Items from a data source:
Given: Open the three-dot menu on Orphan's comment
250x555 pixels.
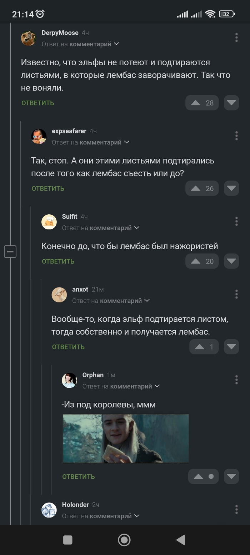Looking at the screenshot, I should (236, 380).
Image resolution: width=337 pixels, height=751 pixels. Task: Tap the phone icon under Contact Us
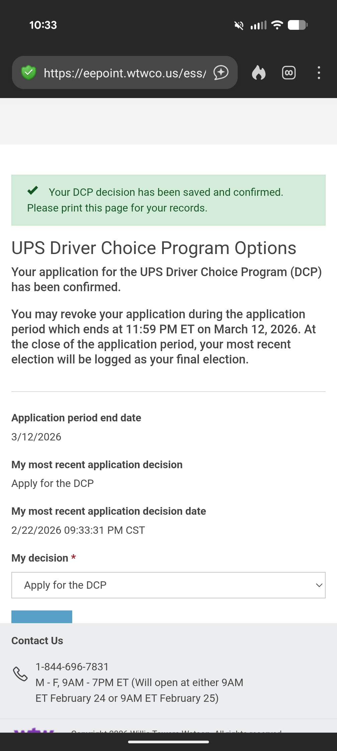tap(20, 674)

- [TASK STATEMENT]:
Copy the records above exactly, leaving out every picture.

- [THE ANSWER]:
Given: Open the three-dot menu on Orphan's comment
250x555 pixels.
Looking at the screenshot, I should (236, 380).
Image resolution: width=337 pixels, height=751 pixels. Task: Tap the phone icon under Contact Us
tap(20, 674)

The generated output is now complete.